» **Task to carry out**: Determine how many lines in this listing contain the word "Showroom" and report that number by itself.

» **Material supplied**:
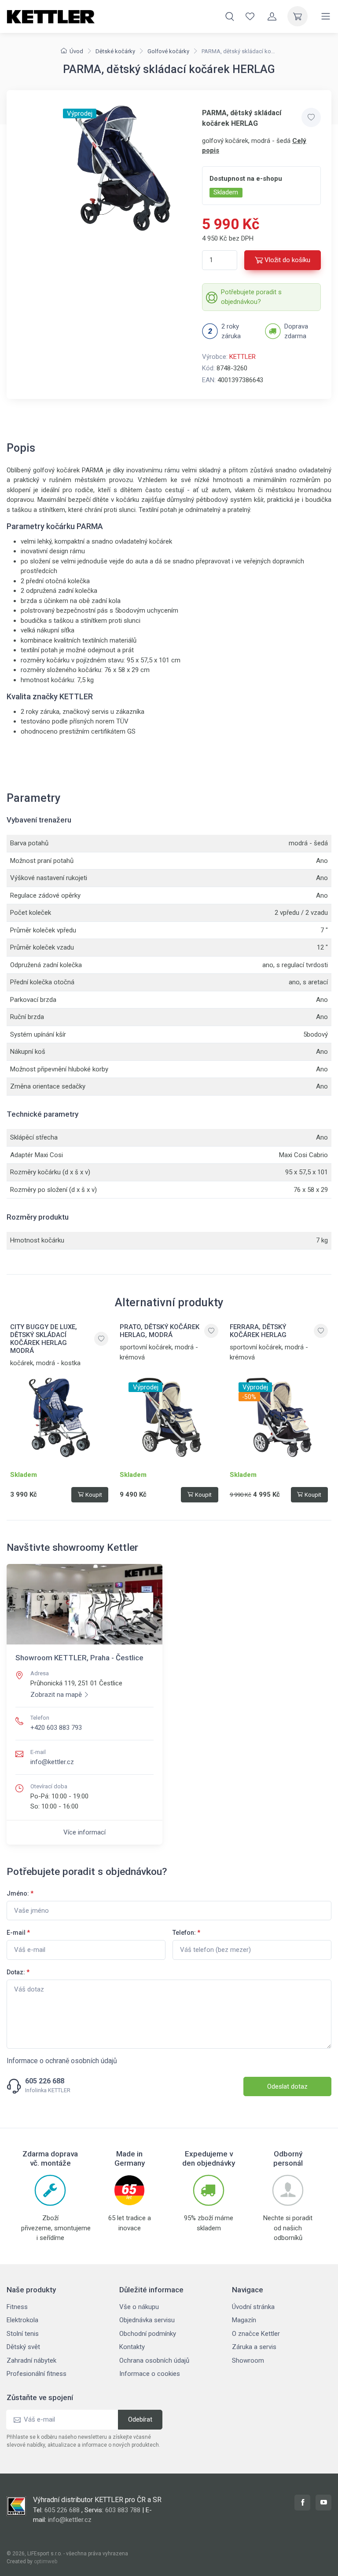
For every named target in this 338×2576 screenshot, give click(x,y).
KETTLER (242, 357)
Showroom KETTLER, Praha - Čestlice (79, 1657)
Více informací (84, 1832)
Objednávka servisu (147, 2320)
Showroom (248, 2360)
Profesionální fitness (36, 2374)
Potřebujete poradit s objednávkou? (251, 297)
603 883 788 (122, 2510)
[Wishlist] (250, 16)
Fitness (17, 2307)
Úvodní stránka (253, 2307)
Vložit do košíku (287, 260)
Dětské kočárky (115, 51)
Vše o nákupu (139, 2307)
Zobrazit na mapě (56, 1695)
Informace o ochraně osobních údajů (62, 2061)
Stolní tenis (23, 2334)
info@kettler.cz (52, 1762)
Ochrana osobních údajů (154, 2360)
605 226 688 (44, 2081)
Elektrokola (22, 2320)
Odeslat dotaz (287, 2086)
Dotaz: (18, 1972)
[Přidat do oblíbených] (311, 117)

» **Expected answer**: 2